Sedimentary thickness variations and deformation intensity during basin inversion in the Flinders Ranges, South Australia

The central and northern parts of the Adelaide fold belt in the Flinders Ranges, South Australia, consist of a sequence of Neo-Proterozoic–Cambrian sediments overlying a Meso-Proterozoic basement complex, both of which were mildly deformed in an intracratonic setting during the ∼500 Ma Delamerian orogeny. The fold belt lies within a prominent heat flow anomaly (average heat flows of ∼90 mWm−2) reflecting extraordinary enrichments in heat producing elements in the Meso-Proterozoic basement, suggesting that anomalous thermal regimes may have been significant in localising Delamerian deformation.
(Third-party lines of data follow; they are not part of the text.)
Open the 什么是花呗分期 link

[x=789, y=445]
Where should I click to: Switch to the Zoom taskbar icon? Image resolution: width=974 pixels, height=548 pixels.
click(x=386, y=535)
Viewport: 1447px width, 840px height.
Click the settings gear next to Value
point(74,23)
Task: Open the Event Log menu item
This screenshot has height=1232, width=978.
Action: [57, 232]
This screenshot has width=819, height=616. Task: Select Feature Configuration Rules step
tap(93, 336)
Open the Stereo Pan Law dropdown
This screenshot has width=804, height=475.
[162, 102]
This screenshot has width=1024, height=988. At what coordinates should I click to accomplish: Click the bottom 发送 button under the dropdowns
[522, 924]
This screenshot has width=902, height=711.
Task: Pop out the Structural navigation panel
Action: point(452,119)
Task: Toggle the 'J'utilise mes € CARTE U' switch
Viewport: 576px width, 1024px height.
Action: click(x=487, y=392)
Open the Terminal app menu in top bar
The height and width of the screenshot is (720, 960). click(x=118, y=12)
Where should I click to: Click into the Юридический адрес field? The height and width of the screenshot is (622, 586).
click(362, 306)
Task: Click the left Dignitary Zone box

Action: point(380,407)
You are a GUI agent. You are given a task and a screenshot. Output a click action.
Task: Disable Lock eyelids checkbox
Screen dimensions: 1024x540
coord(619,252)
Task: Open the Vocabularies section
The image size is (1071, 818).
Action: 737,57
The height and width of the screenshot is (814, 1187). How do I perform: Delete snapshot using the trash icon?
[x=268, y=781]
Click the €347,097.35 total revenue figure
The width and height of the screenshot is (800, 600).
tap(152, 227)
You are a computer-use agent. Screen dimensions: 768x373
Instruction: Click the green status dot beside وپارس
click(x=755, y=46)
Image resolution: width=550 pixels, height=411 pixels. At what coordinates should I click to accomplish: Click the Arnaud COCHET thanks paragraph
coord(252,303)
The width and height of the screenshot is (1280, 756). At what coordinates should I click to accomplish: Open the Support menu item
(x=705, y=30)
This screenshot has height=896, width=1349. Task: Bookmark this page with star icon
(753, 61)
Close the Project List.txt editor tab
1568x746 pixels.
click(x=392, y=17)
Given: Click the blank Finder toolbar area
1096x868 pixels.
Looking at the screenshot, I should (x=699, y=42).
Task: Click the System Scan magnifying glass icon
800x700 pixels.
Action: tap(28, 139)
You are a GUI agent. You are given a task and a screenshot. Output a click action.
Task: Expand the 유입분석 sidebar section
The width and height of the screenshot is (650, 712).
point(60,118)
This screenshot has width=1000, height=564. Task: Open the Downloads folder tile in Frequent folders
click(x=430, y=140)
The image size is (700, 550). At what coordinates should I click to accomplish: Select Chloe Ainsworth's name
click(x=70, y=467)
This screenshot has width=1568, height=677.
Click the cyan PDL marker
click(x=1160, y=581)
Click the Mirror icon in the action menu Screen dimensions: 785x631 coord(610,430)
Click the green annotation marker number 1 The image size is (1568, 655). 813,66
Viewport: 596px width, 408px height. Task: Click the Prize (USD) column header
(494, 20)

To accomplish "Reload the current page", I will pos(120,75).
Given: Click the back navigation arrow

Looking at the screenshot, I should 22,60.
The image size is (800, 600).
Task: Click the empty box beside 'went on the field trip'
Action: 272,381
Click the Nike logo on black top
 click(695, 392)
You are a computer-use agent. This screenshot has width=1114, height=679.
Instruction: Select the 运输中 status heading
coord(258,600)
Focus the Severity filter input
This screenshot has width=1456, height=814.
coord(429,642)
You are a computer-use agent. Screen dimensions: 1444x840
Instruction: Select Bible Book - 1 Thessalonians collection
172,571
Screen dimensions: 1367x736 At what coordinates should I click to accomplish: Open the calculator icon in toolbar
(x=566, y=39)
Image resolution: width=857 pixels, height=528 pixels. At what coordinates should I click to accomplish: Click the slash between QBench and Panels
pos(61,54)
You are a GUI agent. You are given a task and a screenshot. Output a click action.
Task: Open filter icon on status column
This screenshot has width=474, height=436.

However, spatial variations in deformation intensity correlate more closely with variations in the thickness of the sedimentary sequence than with observed variations in heat flow, suggesting that the thickness of the sedimentary blanket plays a crucial role in localising Delamerian deformation during basin inversion. We use simple numerical models of lithospheric strength to investigate the potential role of sedimentary thickness variations on the distribution and style of deformation, focussing on the impact of a variable thickness sediment pile deposited above a ‘radioactive’ basement. We show that for thermal parameters appropriate to the Flinders Ranges, Moho temperatures may vary by ∼25–30°C for every additional kilometre of sediment. For a ‘Brace–Goetze’ lithospheric rheology, controlled by a combination of temperature-dependent creep processes and frictional sliding, the observed variations in thickness of the sedimentary pile are sufficient to cause dramatic reductions in the vertically-integrated strength of the lithosphere (by many orders of magnitude), thereby providing a plausible explanation for observed correlation between sediment thickness and deformation intensity during basin inversion.